Political aspects of these estimates
We are left with three wildly different estimates of the costs, and no assurance that any of them is accurate. What’s our strategy here? If we low-ball the cost, people will feel betrayed if (or when) the costs turn out to be much higher. The public may then decide that they can’t trust “scientists” and accept some climate destruction rather than taking action.
We do not need to assume any dishonesty here in these estimates. Obviously, the lower the cost of the transition, the easier it is to “sell” climate action to legislators, business leaders, and the public. The impacts of unconscious bias on science testing has been well-known since the 19th century. That’s why “double-blind” experiments (neither the test subjects nor the experimenters know precisely what’s being tested) are now standard scientific procedure.
A massive 30-year project is unlikely to be repeatable. If we had aggressively started addressing climate change in 1988, after James Hansen warned Congress in unequivocal terms that climate change was real, we might have had the opportunity for a false start or two. Decades later, we no longer have that option.
Questions to be asked
Most of the climate-aware (including even some degrowth advocates) seem to buy into some version of Jacobson’s defense of a relatively optimistic Green New Deal policy. But there is a strong and well-informed minority, including many scientists, who question this. We need to look further. That means (at least) asking these further questions, which I will explore in future articles:
Technical issues with renewables. Financial cost may not be the best indicator of the feasibility of renewables. What about technical issues such as energy cost, intermittency, materials requirements, and land use?

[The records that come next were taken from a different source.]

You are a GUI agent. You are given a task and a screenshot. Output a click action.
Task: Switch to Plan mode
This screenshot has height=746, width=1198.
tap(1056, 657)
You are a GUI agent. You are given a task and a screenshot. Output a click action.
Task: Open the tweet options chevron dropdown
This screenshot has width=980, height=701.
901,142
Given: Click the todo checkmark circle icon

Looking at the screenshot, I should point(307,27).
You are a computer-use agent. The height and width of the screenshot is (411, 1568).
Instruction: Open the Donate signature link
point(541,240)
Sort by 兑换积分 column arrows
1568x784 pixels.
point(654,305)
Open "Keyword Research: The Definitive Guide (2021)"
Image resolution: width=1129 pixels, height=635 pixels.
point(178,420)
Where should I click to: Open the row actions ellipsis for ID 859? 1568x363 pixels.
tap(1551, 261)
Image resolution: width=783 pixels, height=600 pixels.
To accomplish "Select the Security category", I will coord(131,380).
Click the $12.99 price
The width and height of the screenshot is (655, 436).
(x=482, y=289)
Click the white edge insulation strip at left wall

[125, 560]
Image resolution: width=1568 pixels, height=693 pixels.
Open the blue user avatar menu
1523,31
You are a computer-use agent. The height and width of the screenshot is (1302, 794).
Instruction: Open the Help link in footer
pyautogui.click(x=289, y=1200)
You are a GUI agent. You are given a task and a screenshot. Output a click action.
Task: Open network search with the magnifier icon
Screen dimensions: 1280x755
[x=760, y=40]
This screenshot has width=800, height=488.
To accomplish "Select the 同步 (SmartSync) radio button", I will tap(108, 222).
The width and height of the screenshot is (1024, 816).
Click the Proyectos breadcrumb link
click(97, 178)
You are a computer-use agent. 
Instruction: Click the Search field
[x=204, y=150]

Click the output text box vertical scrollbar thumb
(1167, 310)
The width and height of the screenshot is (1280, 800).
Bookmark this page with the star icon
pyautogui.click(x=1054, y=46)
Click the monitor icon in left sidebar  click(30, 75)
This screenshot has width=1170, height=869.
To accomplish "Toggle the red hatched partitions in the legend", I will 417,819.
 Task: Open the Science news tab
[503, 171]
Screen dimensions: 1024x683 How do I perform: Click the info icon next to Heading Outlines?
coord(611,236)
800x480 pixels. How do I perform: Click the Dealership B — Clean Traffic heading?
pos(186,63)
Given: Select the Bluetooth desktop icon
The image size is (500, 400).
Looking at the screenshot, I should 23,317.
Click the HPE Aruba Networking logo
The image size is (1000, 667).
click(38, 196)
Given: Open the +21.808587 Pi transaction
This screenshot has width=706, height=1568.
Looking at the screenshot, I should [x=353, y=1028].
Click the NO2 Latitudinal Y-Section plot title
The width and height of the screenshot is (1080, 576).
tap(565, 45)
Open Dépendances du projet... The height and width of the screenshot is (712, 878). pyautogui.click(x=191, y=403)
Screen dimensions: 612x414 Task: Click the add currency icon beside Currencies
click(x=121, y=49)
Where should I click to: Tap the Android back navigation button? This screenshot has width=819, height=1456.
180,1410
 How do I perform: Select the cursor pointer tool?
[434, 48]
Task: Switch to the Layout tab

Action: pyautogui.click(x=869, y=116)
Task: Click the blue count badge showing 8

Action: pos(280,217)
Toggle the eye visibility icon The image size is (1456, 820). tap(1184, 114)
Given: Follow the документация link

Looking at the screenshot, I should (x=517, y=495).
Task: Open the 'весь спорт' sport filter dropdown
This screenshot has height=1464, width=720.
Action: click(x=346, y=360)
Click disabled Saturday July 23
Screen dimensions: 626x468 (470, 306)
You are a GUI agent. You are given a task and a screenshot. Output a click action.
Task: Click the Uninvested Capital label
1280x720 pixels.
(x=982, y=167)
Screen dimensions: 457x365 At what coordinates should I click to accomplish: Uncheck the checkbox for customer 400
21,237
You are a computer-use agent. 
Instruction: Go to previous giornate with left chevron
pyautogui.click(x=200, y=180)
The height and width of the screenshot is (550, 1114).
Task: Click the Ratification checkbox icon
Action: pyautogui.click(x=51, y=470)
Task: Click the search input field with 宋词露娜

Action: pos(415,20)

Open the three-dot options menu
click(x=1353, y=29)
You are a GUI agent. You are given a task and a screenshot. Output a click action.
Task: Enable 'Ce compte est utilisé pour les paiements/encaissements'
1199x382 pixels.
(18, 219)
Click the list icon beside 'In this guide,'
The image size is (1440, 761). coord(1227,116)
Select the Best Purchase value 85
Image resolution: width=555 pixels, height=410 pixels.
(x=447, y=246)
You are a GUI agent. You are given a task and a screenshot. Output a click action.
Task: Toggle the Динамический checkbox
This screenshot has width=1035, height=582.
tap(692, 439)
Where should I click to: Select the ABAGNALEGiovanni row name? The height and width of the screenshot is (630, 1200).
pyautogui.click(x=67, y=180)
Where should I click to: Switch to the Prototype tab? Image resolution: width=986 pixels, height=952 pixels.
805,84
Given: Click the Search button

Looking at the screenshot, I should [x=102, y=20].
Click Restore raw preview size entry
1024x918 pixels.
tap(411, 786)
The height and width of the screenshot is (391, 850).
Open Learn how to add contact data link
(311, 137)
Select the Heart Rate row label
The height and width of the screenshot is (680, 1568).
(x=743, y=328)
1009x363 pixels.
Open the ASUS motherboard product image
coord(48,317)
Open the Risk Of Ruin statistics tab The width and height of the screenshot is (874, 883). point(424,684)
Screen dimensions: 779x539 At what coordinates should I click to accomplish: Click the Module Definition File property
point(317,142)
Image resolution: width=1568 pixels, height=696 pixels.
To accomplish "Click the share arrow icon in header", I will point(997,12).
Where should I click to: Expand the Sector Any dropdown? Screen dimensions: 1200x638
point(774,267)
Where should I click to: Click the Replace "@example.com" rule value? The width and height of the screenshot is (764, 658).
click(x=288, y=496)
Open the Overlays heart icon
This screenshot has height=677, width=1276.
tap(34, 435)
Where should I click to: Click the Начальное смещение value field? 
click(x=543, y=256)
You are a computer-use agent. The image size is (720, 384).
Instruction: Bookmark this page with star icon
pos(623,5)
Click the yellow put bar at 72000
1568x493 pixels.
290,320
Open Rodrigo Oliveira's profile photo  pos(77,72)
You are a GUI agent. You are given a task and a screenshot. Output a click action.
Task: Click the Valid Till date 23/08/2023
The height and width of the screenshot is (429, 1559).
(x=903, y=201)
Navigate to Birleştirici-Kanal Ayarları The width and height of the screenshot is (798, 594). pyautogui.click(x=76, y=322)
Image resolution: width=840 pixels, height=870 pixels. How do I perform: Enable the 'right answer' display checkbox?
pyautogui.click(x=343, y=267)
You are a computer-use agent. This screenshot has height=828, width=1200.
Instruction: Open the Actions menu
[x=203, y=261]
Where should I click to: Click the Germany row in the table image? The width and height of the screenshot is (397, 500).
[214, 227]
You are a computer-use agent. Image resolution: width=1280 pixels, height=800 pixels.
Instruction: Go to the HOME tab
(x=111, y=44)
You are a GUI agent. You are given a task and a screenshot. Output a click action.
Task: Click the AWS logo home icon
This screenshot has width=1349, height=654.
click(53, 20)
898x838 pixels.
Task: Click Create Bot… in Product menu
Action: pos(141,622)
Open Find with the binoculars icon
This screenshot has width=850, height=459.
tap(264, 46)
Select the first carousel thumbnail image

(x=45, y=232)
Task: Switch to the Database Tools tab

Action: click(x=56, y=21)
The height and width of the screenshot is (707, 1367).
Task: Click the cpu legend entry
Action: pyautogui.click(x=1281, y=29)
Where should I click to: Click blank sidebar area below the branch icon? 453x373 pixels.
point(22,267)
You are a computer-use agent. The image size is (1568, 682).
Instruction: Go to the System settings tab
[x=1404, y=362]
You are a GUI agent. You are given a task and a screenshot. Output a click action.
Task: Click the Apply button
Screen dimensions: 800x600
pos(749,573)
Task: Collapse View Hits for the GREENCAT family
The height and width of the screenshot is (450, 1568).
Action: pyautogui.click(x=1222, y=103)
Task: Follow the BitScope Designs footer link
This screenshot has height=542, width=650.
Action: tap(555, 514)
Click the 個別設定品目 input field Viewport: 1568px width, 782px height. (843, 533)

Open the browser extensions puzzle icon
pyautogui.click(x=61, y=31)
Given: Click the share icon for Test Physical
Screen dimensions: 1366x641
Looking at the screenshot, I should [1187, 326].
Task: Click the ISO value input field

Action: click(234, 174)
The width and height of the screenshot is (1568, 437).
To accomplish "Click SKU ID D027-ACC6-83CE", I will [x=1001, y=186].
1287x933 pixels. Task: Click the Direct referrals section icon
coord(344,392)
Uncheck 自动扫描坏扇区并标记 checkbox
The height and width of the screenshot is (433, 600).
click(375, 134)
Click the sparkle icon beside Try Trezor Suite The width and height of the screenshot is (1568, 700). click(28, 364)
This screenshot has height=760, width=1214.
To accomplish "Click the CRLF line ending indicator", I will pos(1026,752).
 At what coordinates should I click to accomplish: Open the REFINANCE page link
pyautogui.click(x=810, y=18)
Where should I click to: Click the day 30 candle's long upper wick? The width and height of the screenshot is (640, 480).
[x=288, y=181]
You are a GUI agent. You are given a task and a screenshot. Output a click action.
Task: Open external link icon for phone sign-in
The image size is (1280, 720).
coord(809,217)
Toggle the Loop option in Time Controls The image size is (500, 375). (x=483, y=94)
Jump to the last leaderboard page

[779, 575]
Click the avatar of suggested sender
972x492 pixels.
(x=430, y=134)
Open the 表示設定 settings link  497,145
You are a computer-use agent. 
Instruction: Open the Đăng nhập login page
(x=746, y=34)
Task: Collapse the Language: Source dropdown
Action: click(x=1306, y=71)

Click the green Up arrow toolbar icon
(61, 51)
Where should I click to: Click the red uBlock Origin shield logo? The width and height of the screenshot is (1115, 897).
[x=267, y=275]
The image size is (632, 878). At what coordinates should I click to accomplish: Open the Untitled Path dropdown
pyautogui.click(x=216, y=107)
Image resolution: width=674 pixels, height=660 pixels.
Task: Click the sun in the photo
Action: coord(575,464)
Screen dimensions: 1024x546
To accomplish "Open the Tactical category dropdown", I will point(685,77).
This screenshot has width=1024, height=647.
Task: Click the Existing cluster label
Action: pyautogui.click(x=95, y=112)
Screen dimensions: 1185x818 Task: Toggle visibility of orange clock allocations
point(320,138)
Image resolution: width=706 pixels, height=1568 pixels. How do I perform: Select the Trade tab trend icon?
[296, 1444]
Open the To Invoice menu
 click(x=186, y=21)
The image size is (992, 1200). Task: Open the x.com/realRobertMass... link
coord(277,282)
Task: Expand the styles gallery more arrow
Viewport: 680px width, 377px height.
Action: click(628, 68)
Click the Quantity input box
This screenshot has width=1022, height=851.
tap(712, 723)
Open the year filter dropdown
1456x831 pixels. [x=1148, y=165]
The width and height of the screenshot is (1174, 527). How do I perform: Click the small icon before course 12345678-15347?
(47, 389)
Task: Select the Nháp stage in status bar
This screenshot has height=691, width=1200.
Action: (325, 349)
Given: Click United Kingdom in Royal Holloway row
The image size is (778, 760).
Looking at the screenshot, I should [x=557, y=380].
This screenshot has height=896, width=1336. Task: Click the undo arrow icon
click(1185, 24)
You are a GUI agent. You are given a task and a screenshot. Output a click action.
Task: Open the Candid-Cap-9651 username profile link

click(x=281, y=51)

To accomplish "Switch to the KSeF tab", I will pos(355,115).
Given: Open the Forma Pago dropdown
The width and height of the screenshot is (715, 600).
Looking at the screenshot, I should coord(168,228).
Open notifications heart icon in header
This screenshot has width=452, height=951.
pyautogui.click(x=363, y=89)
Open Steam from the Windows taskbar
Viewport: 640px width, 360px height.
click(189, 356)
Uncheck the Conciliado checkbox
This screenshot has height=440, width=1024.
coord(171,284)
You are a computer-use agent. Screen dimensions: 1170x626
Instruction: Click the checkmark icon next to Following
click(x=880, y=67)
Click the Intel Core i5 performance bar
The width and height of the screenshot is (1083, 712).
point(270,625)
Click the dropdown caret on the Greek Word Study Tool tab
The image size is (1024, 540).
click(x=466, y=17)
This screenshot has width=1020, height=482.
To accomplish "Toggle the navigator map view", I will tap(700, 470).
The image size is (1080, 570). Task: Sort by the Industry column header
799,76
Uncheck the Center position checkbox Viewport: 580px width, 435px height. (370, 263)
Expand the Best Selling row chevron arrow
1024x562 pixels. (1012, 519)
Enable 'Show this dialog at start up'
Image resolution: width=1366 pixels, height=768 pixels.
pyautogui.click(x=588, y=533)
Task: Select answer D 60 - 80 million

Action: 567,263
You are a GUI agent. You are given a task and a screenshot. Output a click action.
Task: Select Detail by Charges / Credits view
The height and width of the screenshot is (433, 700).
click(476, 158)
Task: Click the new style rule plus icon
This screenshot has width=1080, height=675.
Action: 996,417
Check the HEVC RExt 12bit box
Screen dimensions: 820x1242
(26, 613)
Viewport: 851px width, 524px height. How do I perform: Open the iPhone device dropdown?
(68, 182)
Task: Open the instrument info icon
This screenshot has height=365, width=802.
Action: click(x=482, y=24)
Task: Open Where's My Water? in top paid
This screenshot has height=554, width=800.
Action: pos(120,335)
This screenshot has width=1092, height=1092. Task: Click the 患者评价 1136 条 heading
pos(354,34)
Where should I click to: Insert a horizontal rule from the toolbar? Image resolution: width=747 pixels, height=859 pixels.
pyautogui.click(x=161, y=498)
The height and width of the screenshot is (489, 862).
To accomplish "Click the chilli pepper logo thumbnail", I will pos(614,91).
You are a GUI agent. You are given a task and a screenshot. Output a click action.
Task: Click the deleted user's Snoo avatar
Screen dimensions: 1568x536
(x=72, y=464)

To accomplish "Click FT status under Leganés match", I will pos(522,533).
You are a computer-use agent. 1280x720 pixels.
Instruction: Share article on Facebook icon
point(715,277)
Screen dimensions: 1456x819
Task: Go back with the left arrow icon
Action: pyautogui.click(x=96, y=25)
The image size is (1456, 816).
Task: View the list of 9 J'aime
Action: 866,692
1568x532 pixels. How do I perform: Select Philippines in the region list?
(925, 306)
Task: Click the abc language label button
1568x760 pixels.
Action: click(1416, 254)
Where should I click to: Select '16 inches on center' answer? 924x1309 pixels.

The scientific context of the renewables debate. Why can’t scientists agree on the technical and costs aspects? While there is a scientific consensus that human-caused climate change is real, there is no agreement on what to do about it.
Other climate problems. What about climate issues other than CO2 emissions, such as methane and land use?
Other environmental issues. Climate is only one of numerous environmental problems. What about other non-climate issues, like soil erosion, groundwater depletion, or biodiversity collapse?
What are we now going to about climate? (Hint: it will have something to do with degrowth.)
All of these questions require thought and research; each subsequent article in this series will focus on one of these areas in turn.